E tra le altre amenità e luoghi comuni, Brigante fa scrivere nel programma triennale delle opere pubbliche che il nuovo palasport devono costruirlo i privati e la spesa prevista è di 4 milioni di euro. Delle due l’una, o è un imbroglio (il solito) o una idiozia. Se il palazzetto lo devono realizzare i privati con i loro mezzi economici che senso ha dire pure i soldi che devono metterci? A quale logica risponde questa pretesa? Forse il Comune dispone già di un progetto e quello intenderebbe realizzare, ma con i soldi degli altri?

Operazione sulla carta pure fattibile, ma cosa offre in cambio il Comune: suoli, servizi, altre utilità? Ed a Brindisi, quella di oggi che muore di disoccupazione e di crisi, esiste un imprenditore privato che scuce quattro milioni di euro così senza avere niente in cambio a scopo filantropico? Per favore, di minchiate se ne sentono già tante. Questa risparmiatecela. Brigante, invece, avrebbe dovuto dare qualche risposta seria. Ma pur da oltre un quarto di secolo seduto sulle poltrone di Palazzo di Città, notoriamente non è in grado di darne. Da assessore all’Urbanistica dell’era Antonino passò alla storia per i provvedimenti che autorizzarono l’abbattimento di stabilimenti vinicoli del quartiere Cappuccini, autentici gioielli di archeologia industriale.

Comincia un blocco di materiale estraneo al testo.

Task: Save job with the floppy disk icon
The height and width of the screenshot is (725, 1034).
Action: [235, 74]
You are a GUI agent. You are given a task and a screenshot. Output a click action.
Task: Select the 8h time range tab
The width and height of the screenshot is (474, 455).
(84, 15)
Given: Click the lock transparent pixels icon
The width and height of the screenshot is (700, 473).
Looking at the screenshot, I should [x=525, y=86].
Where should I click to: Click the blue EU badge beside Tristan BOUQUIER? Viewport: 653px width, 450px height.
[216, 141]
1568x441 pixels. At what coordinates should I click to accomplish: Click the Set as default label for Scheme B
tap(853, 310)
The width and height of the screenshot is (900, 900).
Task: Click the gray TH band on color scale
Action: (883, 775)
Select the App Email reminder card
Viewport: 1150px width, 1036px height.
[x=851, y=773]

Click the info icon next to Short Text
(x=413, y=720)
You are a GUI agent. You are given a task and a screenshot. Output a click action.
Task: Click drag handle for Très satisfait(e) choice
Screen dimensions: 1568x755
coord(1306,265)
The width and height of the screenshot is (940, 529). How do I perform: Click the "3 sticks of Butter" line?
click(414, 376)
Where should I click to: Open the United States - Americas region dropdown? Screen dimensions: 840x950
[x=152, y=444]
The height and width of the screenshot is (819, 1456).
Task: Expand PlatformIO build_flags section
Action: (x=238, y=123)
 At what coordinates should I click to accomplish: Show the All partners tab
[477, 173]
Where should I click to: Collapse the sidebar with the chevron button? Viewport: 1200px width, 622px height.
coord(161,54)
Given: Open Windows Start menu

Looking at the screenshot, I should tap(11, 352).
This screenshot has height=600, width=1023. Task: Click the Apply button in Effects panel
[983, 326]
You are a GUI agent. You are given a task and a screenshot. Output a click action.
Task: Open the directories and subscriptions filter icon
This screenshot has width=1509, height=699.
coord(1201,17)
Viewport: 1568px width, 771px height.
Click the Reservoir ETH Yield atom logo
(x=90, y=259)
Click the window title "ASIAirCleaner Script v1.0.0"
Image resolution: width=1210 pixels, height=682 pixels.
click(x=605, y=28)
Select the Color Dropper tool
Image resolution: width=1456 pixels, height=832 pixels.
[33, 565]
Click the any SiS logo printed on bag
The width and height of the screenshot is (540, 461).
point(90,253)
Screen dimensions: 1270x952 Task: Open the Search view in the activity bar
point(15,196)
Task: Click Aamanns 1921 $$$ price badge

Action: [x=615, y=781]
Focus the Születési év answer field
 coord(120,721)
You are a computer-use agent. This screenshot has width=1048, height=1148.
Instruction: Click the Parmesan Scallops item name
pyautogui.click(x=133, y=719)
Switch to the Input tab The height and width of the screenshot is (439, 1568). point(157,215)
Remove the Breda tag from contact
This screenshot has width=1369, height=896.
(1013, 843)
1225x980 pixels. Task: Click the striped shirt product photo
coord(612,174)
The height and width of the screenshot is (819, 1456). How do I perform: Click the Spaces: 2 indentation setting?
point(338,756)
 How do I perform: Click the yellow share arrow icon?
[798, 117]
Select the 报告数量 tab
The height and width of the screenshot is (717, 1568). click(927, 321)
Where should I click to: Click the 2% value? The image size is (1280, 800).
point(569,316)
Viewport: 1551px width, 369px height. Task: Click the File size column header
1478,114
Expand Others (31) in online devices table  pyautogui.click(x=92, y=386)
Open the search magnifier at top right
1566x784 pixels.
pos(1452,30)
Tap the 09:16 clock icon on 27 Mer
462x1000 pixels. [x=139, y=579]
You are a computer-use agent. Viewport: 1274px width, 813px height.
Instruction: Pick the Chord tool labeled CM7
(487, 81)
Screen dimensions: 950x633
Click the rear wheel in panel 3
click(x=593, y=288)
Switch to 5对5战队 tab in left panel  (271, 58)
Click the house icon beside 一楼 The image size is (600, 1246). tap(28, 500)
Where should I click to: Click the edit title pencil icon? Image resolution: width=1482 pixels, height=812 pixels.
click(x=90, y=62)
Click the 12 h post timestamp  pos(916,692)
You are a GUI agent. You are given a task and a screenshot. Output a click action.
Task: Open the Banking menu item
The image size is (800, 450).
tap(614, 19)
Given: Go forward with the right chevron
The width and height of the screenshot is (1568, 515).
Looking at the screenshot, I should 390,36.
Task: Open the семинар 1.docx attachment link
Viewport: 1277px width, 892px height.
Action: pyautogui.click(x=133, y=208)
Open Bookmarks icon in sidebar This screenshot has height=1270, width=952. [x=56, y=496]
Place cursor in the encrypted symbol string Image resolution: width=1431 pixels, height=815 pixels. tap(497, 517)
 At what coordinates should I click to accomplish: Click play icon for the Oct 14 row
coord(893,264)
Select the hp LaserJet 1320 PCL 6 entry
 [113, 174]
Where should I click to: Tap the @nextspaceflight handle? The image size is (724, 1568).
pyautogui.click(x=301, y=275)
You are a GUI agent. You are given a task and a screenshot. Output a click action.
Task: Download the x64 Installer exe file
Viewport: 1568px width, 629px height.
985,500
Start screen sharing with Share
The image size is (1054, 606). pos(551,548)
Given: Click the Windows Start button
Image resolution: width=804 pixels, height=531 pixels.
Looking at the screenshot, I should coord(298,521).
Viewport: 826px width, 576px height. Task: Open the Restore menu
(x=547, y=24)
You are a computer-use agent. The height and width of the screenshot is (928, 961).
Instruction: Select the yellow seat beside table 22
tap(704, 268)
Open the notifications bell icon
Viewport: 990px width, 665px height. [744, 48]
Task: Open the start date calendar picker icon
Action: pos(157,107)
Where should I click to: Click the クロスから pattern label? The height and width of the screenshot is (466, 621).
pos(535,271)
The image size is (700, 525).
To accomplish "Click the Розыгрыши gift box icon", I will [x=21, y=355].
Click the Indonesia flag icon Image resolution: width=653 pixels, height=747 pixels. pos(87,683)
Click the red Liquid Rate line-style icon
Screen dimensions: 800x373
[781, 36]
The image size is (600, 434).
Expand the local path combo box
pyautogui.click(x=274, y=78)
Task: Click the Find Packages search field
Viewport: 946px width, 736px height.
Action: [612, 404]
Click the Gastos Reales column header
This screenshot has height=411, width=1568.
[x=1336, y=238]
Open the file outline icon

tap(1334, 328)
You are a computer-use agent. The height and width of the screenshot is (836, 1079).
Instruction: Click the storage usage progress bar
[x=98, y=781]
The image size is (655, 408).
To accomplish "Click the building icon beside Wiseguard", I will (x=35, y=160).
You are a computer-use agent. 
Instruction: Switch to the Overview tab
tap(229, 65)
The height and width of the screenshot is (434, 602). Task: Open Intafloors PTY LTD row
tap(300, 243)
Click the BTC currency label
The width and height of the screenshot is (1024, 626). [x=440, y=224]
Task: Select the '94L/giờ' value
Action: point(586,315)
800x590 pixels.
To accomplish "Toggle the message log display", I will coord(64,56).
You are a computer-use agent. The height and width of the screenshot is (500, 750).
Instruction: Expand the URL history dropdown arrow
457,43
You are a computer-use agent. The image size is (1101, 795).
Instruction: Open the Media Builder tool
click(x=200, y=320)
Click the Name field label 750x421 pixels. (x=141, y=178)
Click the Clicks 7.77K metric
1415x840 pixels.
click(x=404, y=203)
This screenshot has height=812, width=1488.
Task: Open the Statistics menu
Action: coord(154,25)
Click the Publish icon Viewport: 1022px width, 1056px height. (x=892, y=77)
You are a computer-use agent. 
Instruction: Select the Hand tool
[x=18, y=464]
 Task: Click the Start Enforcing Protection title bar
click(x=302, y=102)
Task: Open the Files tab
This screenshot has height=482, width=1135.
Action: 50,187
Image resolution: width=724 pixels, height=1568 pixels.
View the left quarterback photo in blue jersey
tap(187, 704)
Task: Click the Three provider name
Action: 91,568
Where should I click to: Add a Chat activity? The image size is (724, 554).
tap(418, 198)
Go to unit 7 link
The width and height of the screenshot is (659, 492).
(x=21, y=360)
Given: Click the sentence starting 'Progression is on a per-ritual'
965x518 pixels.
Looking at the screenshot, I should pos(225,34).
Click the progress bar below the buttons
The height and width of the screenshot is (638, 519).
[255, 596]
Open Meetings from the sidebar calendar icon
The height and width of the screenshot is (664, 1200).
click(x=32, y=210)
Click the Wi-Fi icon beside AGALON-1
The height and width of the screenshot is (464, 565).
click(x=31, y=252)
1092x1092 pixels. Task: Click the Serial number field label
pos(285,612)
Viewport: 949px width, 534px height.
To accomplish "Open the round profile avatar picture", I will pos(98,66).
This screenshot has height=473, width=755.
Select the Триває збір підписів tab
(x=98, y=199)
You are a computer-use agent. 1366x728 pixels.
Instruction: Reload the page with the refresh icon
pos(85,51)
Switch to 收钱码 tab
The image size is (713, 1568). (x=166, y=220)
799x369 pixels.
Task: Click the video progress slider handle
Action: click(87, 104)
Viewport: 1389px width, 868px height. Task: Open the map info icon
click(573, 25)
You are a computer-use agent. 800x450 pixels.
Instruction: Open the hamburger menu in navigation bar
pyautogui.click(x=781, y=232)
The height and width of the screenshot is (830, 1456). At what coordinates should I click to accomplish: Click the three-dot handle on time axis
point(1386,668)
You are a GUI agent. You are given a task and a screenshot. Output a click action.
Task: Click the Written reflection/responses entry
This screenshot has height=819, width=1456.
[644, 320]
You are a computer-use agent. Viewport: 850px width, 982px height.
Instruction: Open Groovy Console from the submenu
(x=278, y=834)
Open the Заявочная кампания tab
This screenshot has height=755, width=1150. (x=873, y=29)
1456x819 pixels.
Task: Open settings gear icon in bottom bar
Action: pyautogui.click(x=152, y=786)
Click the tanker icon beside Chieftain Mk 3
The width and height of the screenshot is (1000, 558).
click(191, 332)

Una risposta seria sarebbe stata, ad esempio, una partecipazione diversa ai bandi di riqualificazione delle periferie dell’agosto scorso. Un palaeventi multifunzioni a Sant’Elia o al Paradiso avrebbe funzionato meglio di un improbabile orto botanico o un centro per autistici negli ex capannoni Saca (progetto inesorabilmente bocciato). Oppure sarebbe stato meglio se Brigante avesse anticipato ai brindisini quali opportune iniziative politiche sono state intraprese per ottenere anche a Brindisi le risorse pubbliche che in altri Comuni, vedi Fasano ad esempio, sono state concesse per la costruzione di palazzetti dello sport. Questo si chiama amore per la propria città e rispetto per il ruolo pubblico che si copre. Il resto è solo occupazione di poltrone.